**Task requirements:**
Please decide whether each statement agrees with the passage on natural gas processing, answering yes or no and quoting the passage's deciding words. (a) Unless stated otherwise, the percentages in the passage are mole percentages. (b) The passage defines "natural gas liquids" as hydrocarbons that are always in the liquid state. (c) The embodiment in Figure 2 may be preferred when the nitrogen concentration in the feed stream is above about 20 percent.

For an expanded discussion of fractionation columns see the Chemical Engineer's Handbook,
Fifth Edition, edited by R. H. Perry and C. H. Chilton. McGraw-Hill Book Company.
New York Section 13, "Distillation" B. D. Smith et al, page 13-3. The Continuous Distillation
Process.
[0013] The term 'double column", is used herein to mean a high pressure column having its
upper-end in heat exchange relation with the lower end of a low pressure column. An
expanded discussion of double columns appears in Ruheman, "The Separation of Gases"
Oxford University Press, 1949. Chapter VII, Commercial Air Separation, and Barron,
"Cryogenic Systems". McGraw-Hill. Inc., 1966, p. 230. Air Separation Systems.
[0014] The term "demethanizer" is used herein to mean a column wherein a liquid feed containing
methane and natural gas liquids is introduced into the column to descend down the
column and thereby the more volatile components are removed or stripped from the descending
liquid by a rising vapor stream.
[0015] The terms "natural gas liquids" and "higher hydrocarbons" are used herein to mean
hydrocarbons having two or more carbon atoms. These hydrocarbons are not necessarily
in the liquid state.
[0016] The invention will now be further described with reference to the accompanying drawings,
in which:
Figure 1 is a flow diagram of one preferred embodiment of the process of this invention.
Figure 2 is a flow diagram of another embodiment of this invention which may be preferred
when the nitrogen concentration in the feed stream does not exceed about 20 percent.
[0017] Referring now to Figure 1, feed stream 10 is a gaseous stream which is typically
recovered from a natural gas well or petroleum reservoir after some processing to
remove water vapor, carbon dioxide, sulfur compounds and possibly other high boiling
compounds such as heavy hydrocarbons having seven or more carbon atoms. Stream 10
is generally at ambient temperature and generally at a pressure in the range of from
300 to 1500 psia and contains methane, nitrogen and natural gas liquids. The nitrogen
concentration may be in the range of from 3 to 90 percent. When nitrogen-injection
secondary recovery techniques are employed, the nitrogen concentration of the feed
will tend to increase over time. Unless otherwise specified all percentages herein
are mole percentages. The feed may also contain hydrogen and unsaturated hydrocarbons
such as when it is passed through a cracking unit.

**Dataset:**
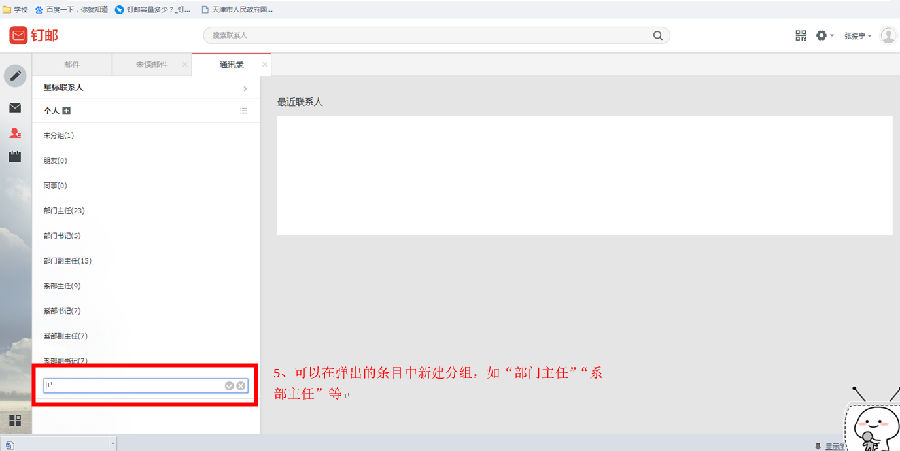This screenshot has width=900, height=451.
Task: Add new group with plus icon beside 个人
Action: click(67, 110)
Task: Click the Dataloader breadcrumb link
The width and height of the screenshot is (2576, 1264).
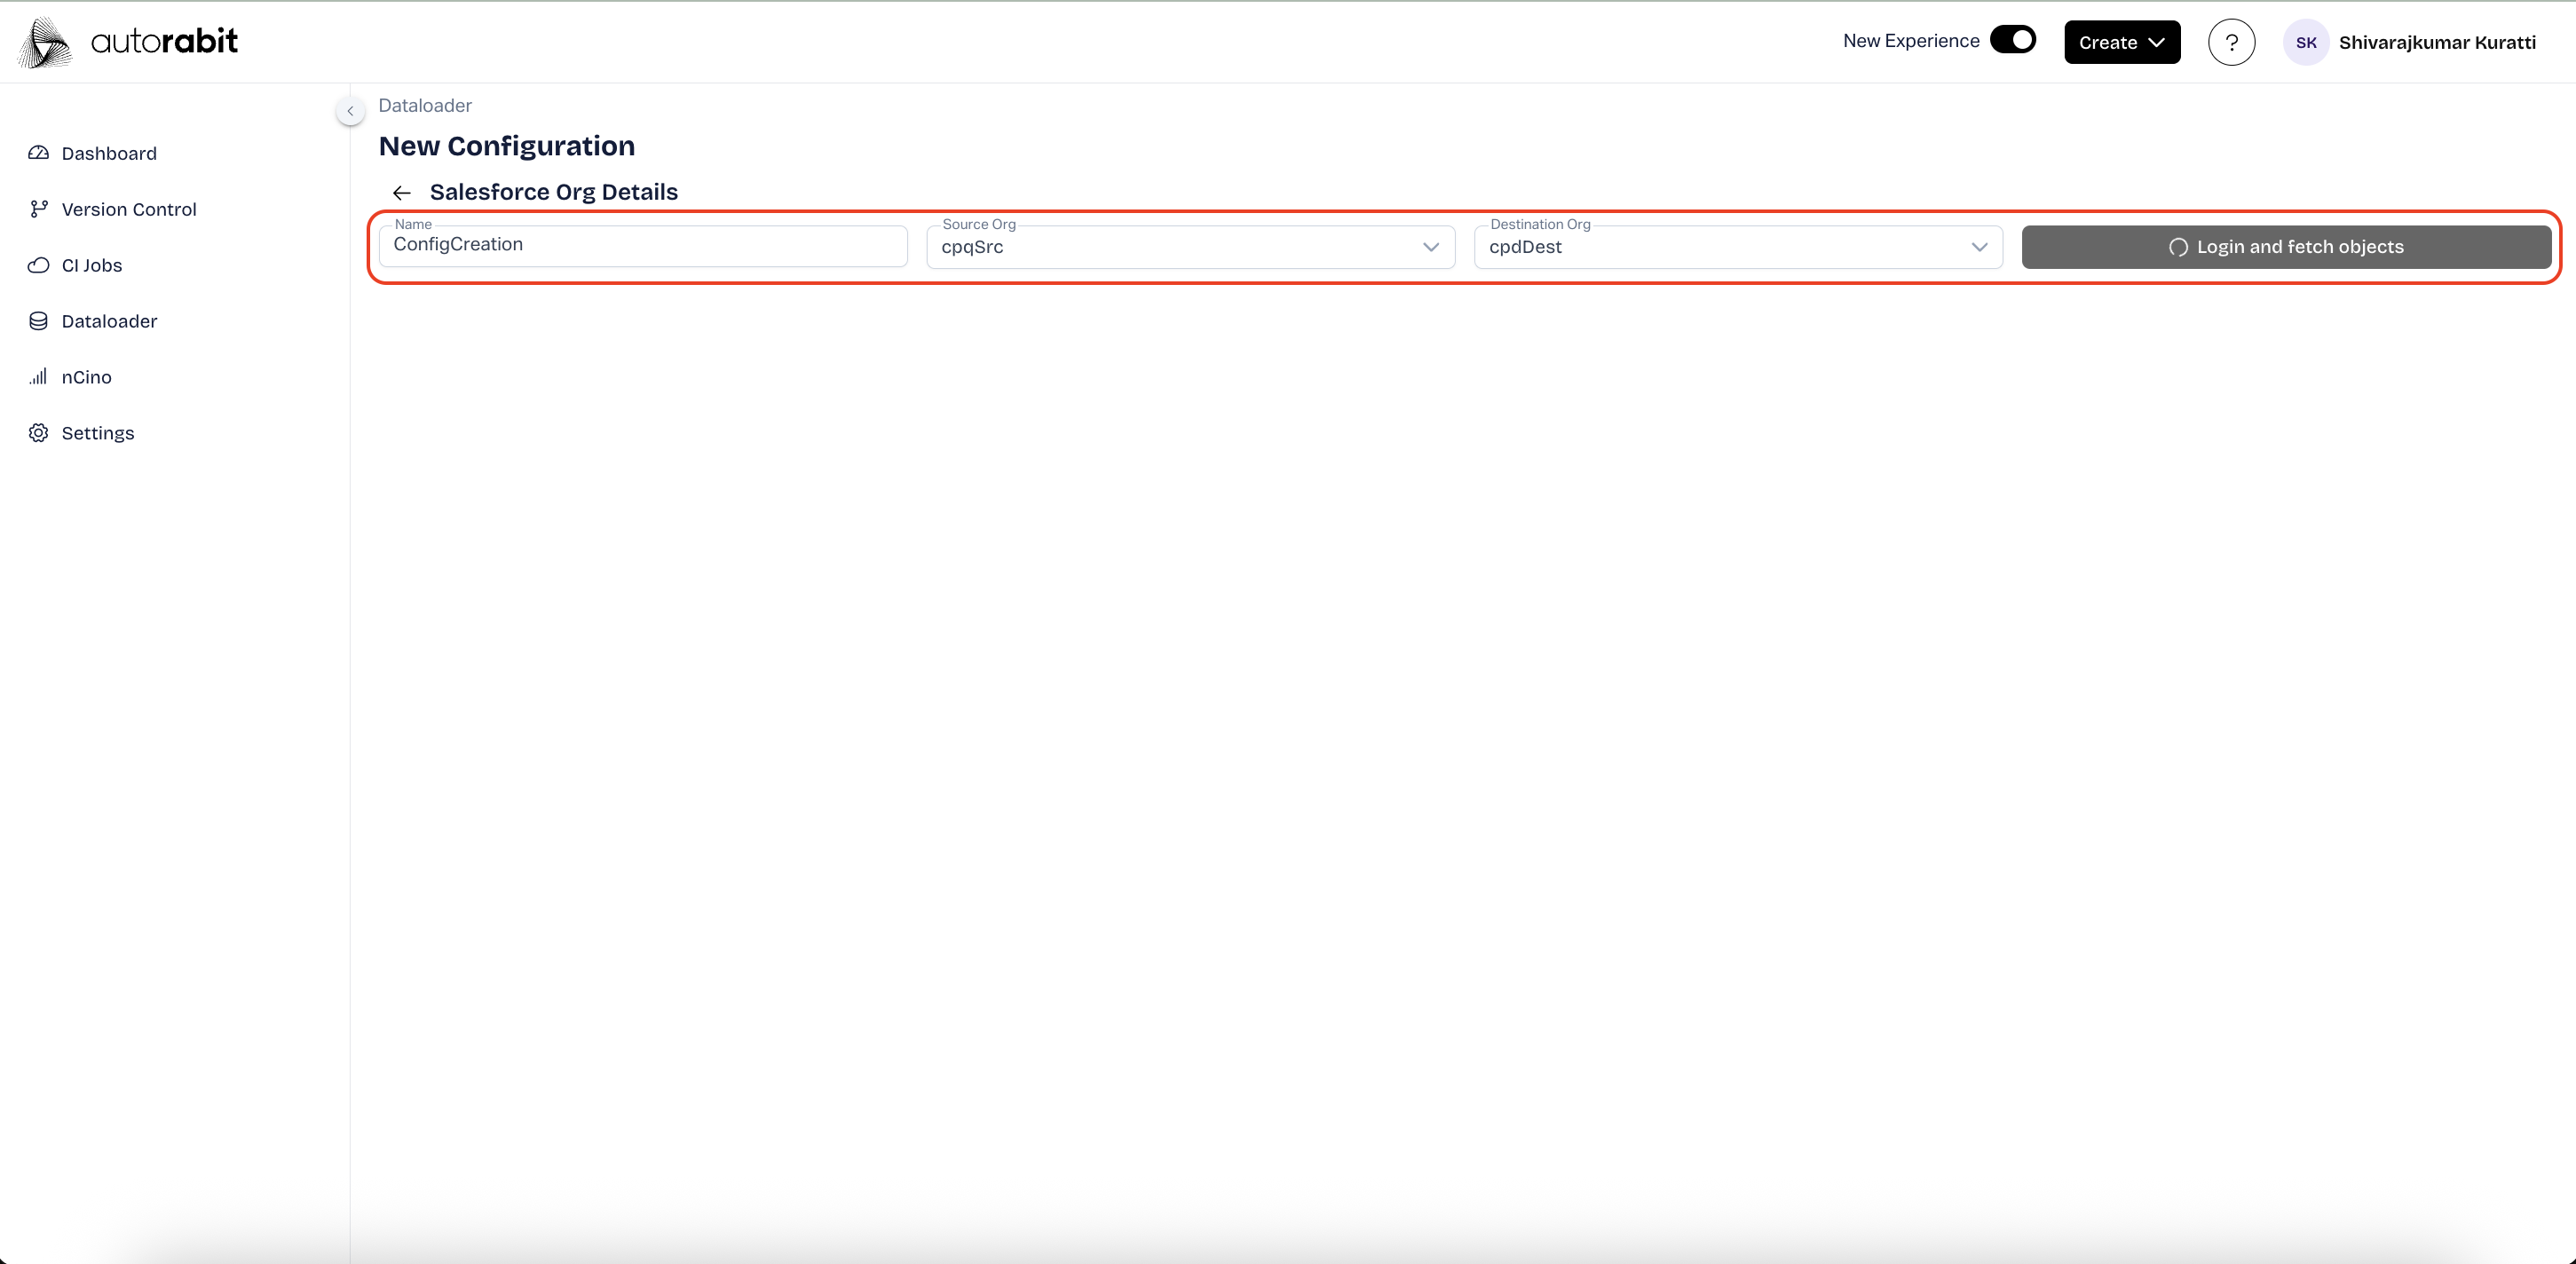Action: [x=425, y=105]
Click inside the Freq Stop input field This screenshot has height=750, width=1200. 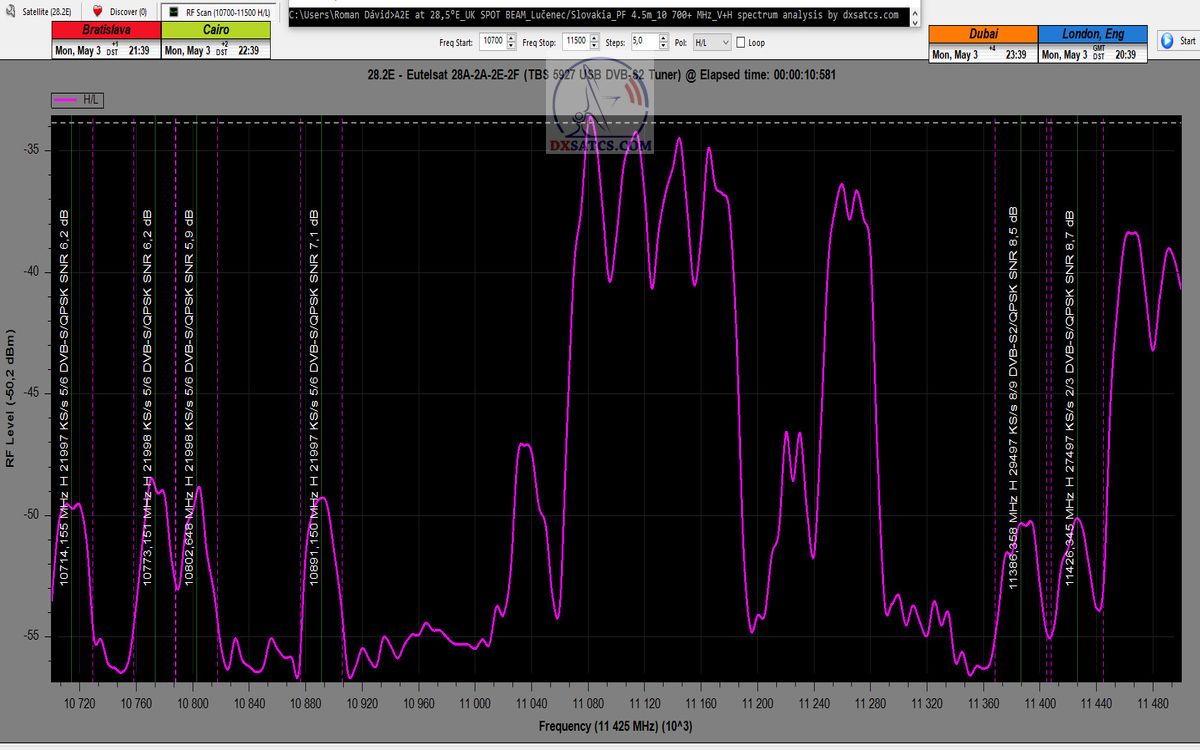[574, 43]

**Response:**
(a) Yes: "Unless otherwise specified all percentages herein are mole percentages."
(b) No: "These hydrocarbons are not necessarily in the liquid state."
(c) No: "when the nitrogen concentration in the feed stream does not exceed about 20 percent"